The government will seek around $5 billion in foreign currency bonds in the coming months, the minister, Mohamed Maait, said as well as billions of dollars of budget support already committed by the IMF and other international lenders.
Emerging markets generally have been shaken by an escalating trade war between the United States and China, as well as interest rate increases by the Federal Reserve which are attracting funds back to the United States.
The turmoil is seen as one factor rattling Egypt’s stock market, which plunged 3.6 percent on Wednesday, its lowest close this year, as liquidity tightened.
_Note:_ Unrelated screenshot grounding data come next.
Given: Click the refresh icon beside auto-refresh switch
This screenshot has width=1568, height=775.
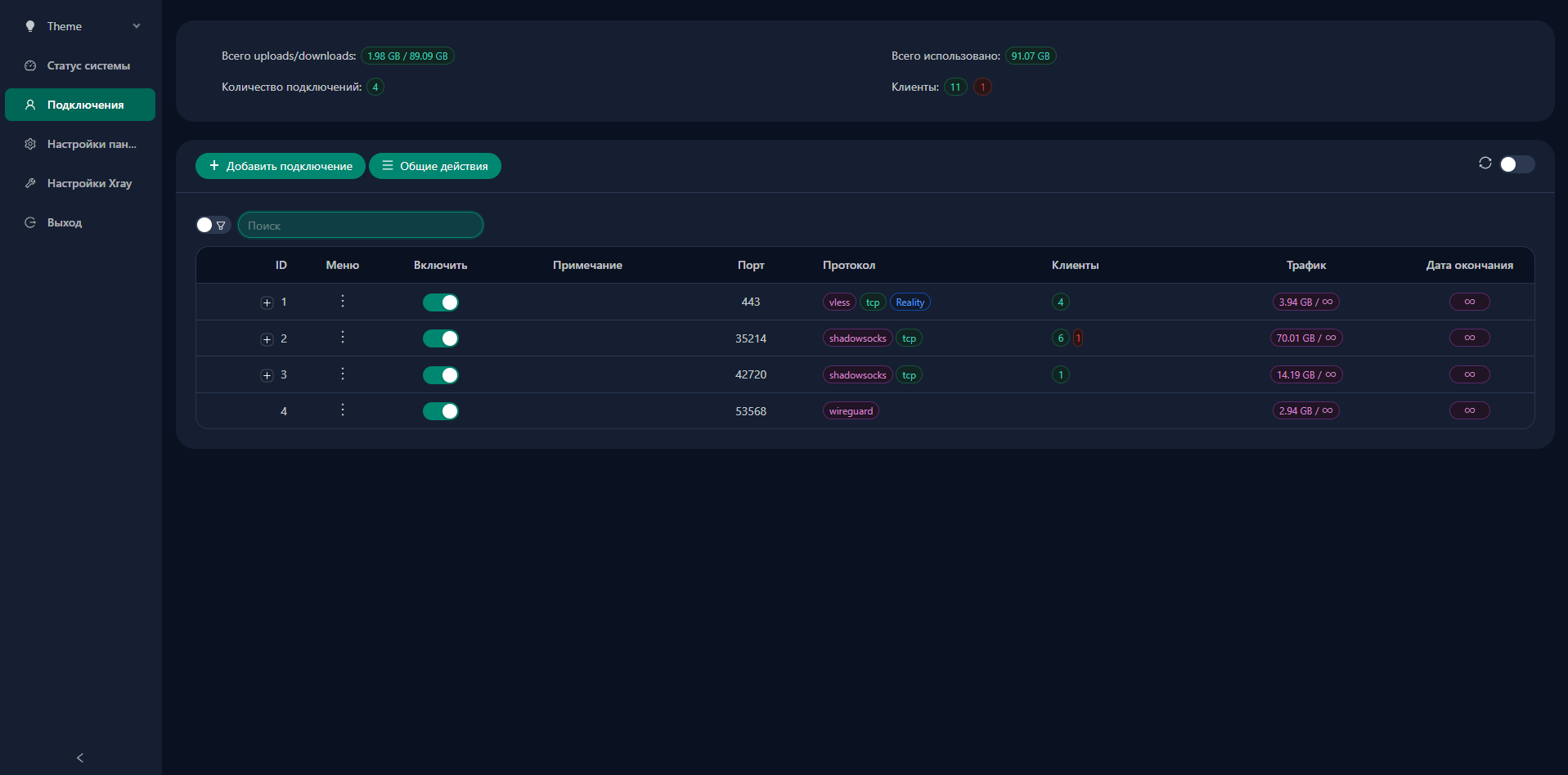Looking at the screenshot, I should [1485, 164].
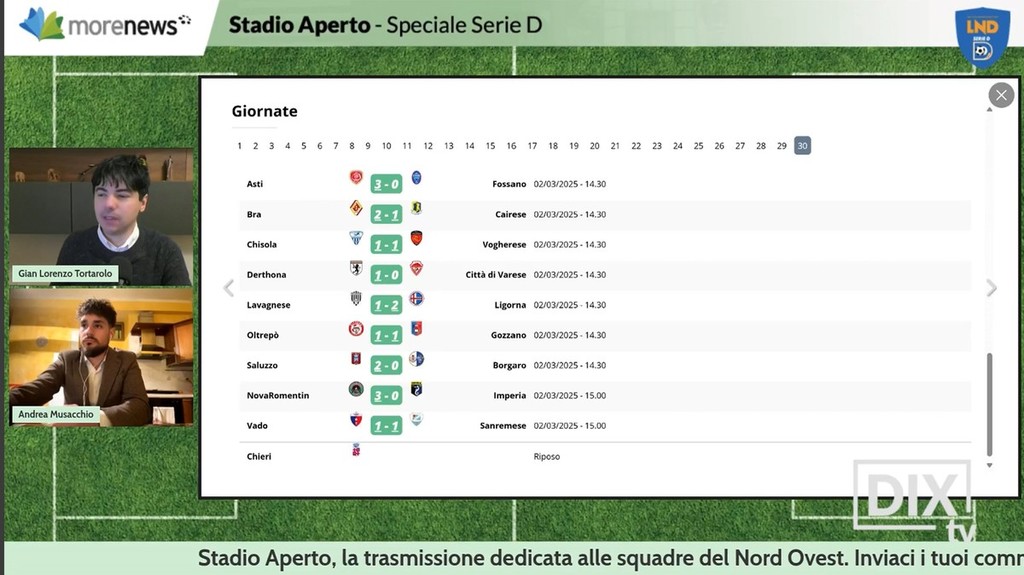Screen dimensions: 1024x575
Task: Click the Saluzzo team crest icon
Action: (356, 358)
Maait acknowledged that Egypt faced steep debt repayments and that higher oil prices and a slight drop in the value of the Egyptian pound could “disturb” Egypt’s goal of reducing its budget deficit to 8.4 percent in the year to June 2019, from 9.8 percent last year.
But he said the economy, boosted by a recovery of the tourism industry and implementation of an IMF-backed reform programme since late 2016, had been able to withstand external pressures.
“Until now our economy is able to deal with the consequences of this negative effect,” Maait said.
“I believe that our economy is resilient, I believe that our economy is well diversified ... We hope that in the coming few months we see a different environment.”
Egypt this week cancelled a third successive treasury bond auction as foreign investors cut their exposure to its debt.
Maait said the country could currently depend on planned budget support from international lenders, and “if we can’t, we will take (treasury sales) with a higher cost”.
The government will return to the international bond market “at the appropriate time”, he said, possibly in January-March 2019.
Egypt is expecting a surge in public and private share offerings in the coming months that will test investor appetite.
Maait said shares in two state companies would be offered in October, two in November, with a fifth share offer in December.
The government will weigh up in January how to proceed with further state company sales.
“The five companies we decided to work on, we decided to see how it would go,” Maait said, adding that Egypt would then see whether it would give up majority stakes in some of the companies and whether it would sell to strategic investors.
Egypt hopes the privatisation drive will spur investment and private-sector growth, which has been moribund since an uprising in 2011 that has rocked the economy.